**DOCUMENT SECTION**:
If your vet suspects an issue with your horse’s airways, or if your horse is not performing as expected, he or she can perform a tracheal wash using an endoscope – a long tube through which a small amount of liquid is flushed into the trachea and then sucked back into a syringe, which is then submitted to our lab. This liquid now contains cells from the trachea (the tube that leads to the horse’s lungs), as well as any bacteria that are present.
In the lab, we use our cell-counting machine to determine the number of nucleated cells in the sample. These nucleated cells include cells from the surface of the trachea (epithelial cells) as well as macrophages and neutrophils, which are present at different stages of a bacterial infection. A high nucleated cell count is often suggestive of an active infection, especially if coupled with a high percentage of neutrophils on the resultant smear. This slide is made in a similar way to a blood smear, and is stained and read under the microscope. The percentages of each type of cell are noted, along with the presence of any blood or mucus, and this result is given to the vet who can then decide if treatment is necessary at this point.

[Screenshot grounding data]
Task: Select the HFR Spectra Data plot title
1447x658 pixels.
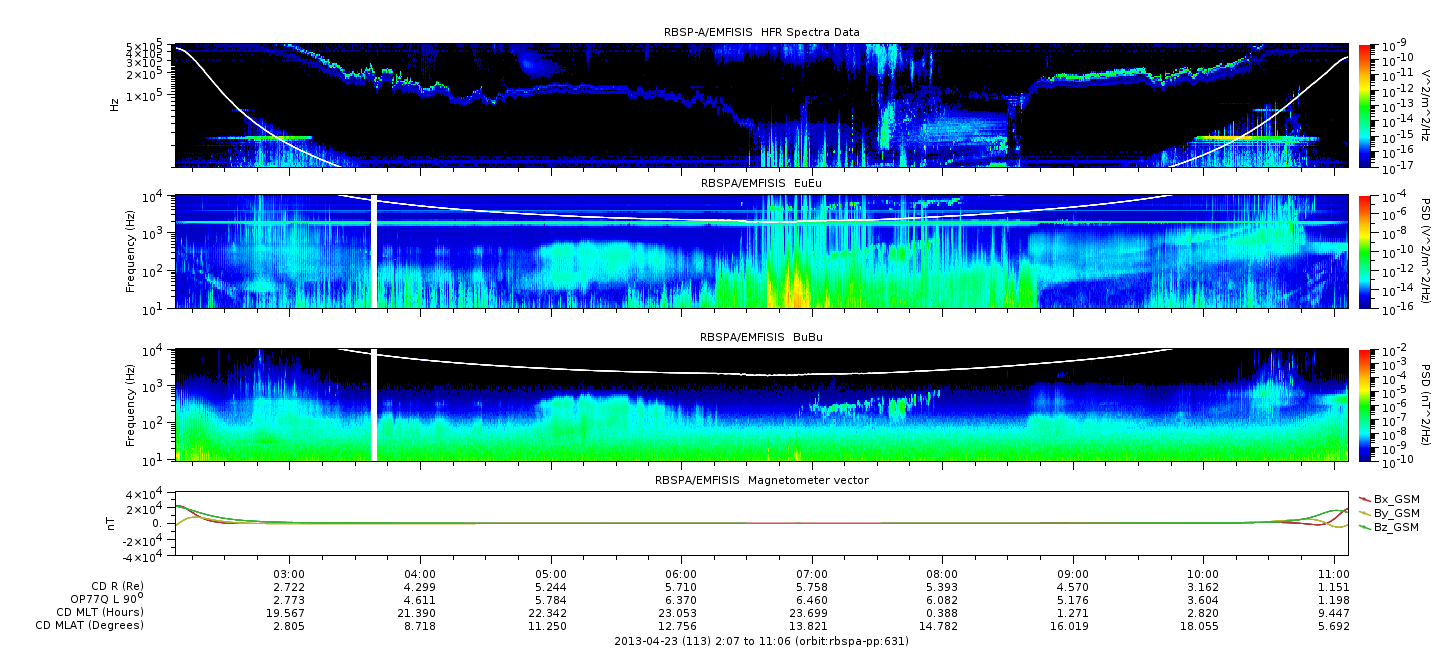Action: (x=761, y=33)
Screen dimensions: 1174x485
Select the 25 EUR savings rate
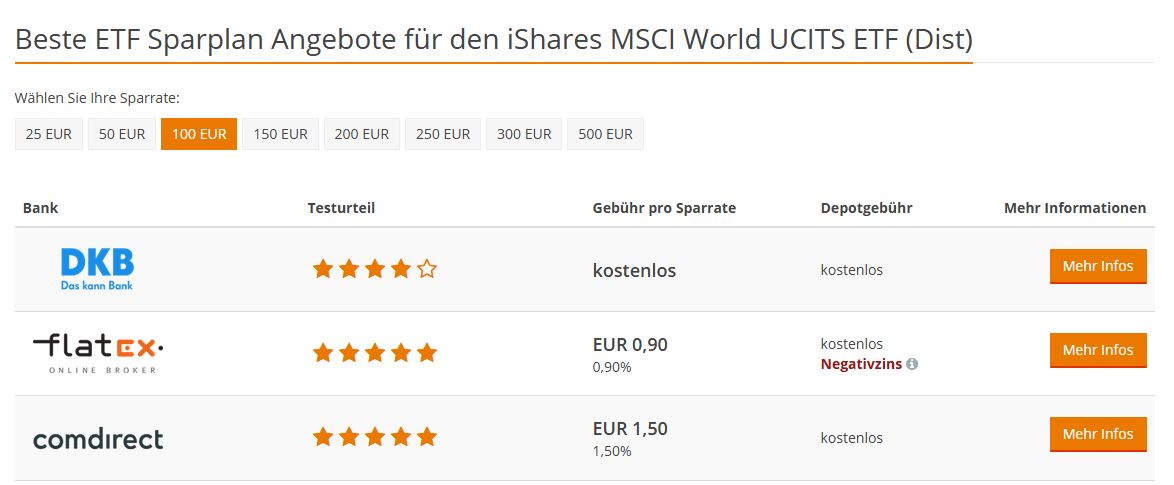coord(49,134)

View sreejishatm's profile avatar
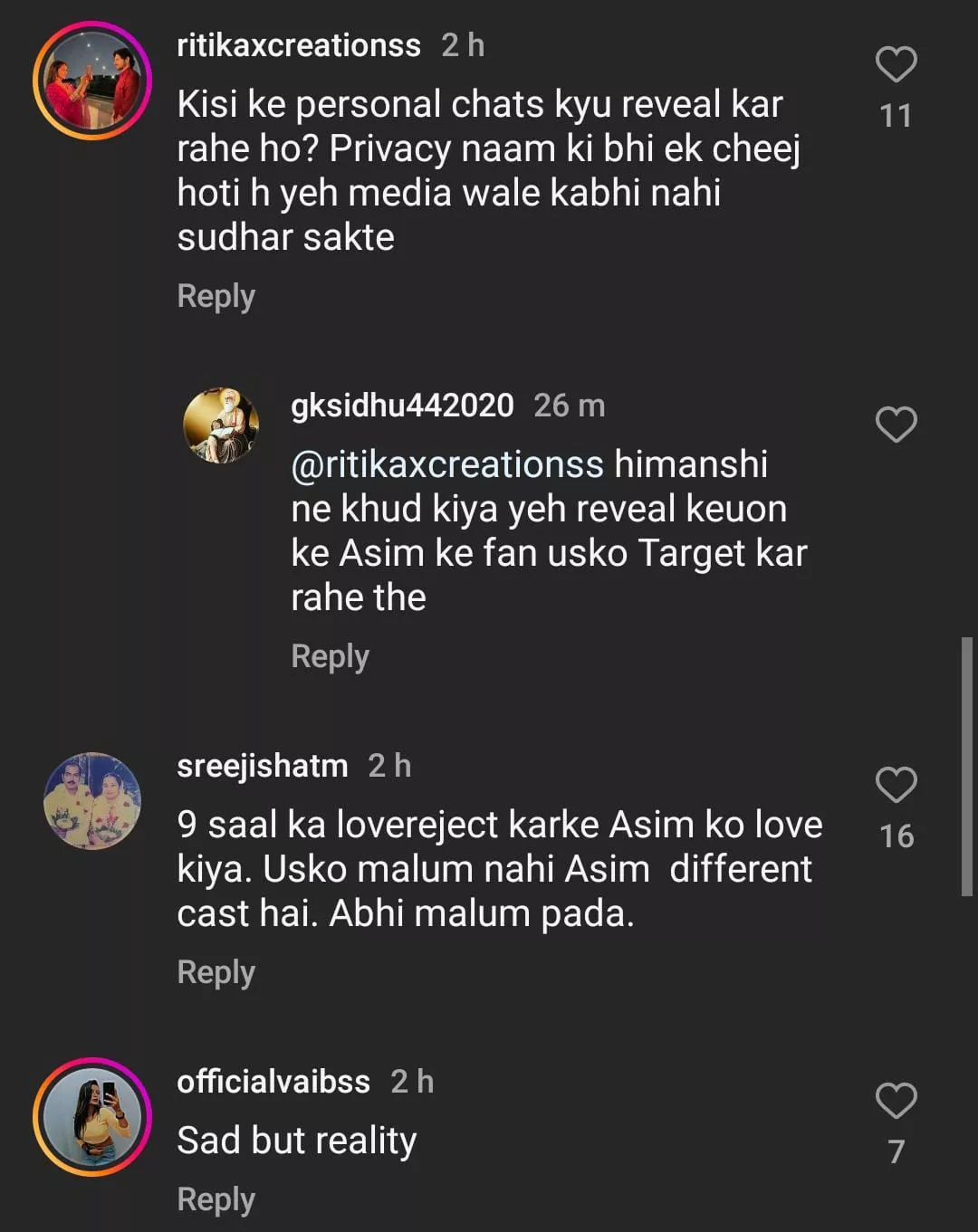92,801
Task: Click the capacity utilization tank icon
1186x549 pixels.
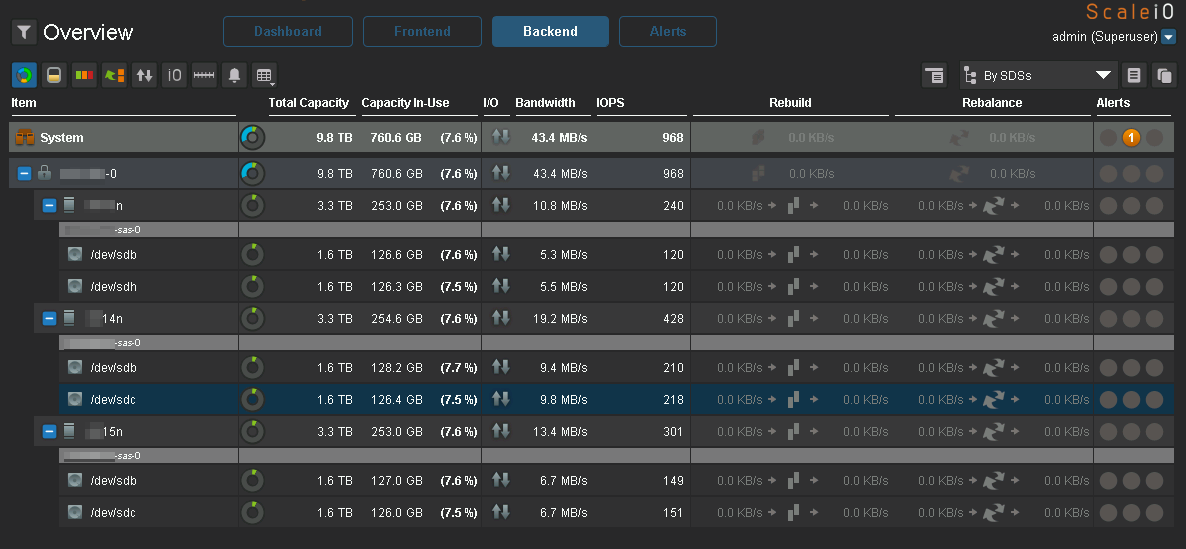Action: (55, 75)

**WORK ORDER A**: According to the passage on equine tracheal washes, what does a high nucleated cell count often suggest?
**WORK ORDER B**: Resume the passage on equine tracheal washes from its final sentence onward.

**TASK OUTPUT A**: It often suggests an active infection, especially when coupled with a high percentage of neutrophils on the smear.

**TASK OUTPUT B**:
We also culture tracheal washes on agar plates, which are then incubated for 24 hours. This encourages any bacteria present in the tracheal wash fluid to grow and allows our staff to identify them. If your horse has a relatively heavy bacterial growth, an antibiotic sensitivity will be carried out to allow the vet to prescribe the most effective antibiotic to get rid of the infection.